Scheduling Jobs

You schedule one off tasks in Linux using the at command and recurring jobs using the crontab command.


To schedule a one off job type at at the command prompt followed by the time when you want the command to run. For example

 at 19:00
at now+15 minutes
at May 1 07:00

In the first instance the job will be scheduled for 7pm tonight (or tomorrow night if it is already after 7pm). In the second instance the job will run fifteen minutes after you press enter. In the third instance the job will run at 7am on 1st May.

After you enter the at command the at prompt will be returned
You then enter the command(s) to run the job(s) that you want to run just as if you were going to run them immediately. These commands will then be stored to execute at the specified date and time.

Once you have entered all of the details to run the job(s) hold down the ctrl key and press the D key to exit from the at command.

You can check to see what one off tasks are scheduled using the atq command and then remove any that you no longer require using the atrm command. The atrm command requires that you specify the job number of the job to be deleted. You can find out the job number of a job to run at a specific time using the atq command. Job numbers are unique to the user who created them.


Setting up to run the same task at regular intervals is somewhat more involved. In this instance you need to set up a small text file containing the instructions to be executed identifying when each is to be run (eg. mycronfile) and then submit the file to the system using the crontab command (eg. crontab mycronfile).

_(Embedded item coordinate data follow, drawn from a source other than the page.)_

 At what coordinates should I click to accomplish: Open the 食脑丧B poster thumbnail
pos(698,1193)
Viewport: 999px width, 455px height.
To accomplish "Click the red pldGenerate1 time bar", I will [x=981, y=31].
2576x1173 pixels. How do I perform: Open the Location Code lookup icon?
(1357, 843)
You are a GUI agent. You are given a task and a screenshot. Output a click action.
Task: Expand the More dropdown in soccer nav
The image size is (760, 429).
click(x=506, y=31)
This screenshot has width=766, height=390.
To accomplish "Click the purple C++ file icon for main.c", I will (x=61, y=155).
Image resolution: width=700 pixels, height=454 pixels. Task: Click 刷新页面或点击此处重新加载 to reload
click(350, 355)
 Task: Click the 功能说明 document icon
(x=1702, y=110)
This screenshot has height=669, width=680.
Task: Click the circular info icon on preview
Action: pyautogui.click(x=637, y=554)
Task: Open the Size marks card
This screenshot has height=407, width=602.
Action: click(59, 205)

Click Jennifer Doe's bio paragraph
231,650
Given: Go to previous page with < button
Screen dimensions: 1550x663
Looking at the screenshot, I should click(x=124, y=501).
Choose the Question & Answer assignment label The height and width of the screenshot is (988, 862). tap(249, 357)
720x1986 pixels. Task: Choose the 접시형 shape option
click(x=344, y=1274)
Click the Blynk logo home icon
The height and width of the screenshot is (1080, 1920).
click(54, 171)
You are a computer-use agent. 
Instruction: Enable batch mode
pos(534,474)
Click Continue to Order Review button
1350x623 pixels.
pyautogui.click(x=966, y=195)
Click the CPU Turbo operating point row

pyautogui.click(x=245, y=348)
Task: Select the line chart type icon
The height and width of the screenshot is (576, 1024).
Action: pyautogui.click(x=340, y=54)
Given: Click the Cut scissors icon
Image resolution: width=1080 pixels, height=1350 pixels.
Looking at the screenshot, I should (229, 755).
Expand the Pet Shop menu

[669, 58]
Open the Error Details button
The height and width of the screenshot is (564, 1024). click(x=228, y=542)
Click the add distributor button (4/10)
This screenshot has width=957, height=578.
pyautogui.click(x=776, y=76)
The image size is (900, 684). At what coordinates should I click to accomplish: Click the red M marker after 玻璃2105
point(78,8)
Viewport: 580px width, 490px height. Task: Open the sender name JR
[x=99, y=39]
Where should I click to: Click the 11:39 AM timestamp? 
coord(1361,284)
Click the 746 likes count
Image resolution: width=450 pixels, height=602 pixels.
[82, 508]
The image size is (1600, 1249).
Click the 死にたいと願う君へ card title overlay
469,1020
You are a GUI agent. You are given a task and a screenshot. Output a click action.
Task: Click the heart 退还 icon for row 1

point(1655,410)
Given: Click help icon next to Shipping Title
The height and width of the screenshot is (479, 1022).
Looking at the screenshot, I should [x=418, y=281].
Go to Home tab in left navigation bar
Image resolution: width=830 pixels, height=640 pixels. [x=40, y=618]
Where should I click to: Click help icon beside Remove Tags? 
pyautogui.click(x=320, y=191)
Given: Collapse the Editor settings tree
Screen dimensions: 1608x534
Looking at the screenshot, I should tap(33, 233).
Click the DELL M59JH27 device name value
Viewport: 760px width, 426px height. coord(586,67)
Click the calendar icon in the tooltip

You can find examples of the layout of the file that you need to create on the man crontab pages. The file can contain environment variables such as SHELL= (which identifies which command shell to use) and MAILTO= (which identifies where to send the results). The file must also contain the commands that are to be executed on a regular basis.

Each command is preceded by five fields which identify the minute (0 - 59), hour (0 - 23), day (1 - 31), month (1 - 12 or first three characters), and day of the week (0 - 7 where 0 and 7 both = Sunday or first three characters) on which the command is to be executed. Each of these fields may also be set to asterisk (*) which means that all possible values will be used for the field. Multiple values may also be specified by separating them with commas. The following are some examples of these field combinations and what they mean:

1 0 * * * means run at one minute after midnight every day
0 12 1 * * means run at midday on the first of each month
15 18 * * 1 means run at 6:15pm every Monday
0 12 1 2,4,6,8,10,12 * means run at midday on the first of February, April, June, August, October, and December

In each case these five fields are then followed by the command that is to be executed at the specified date/time intervals.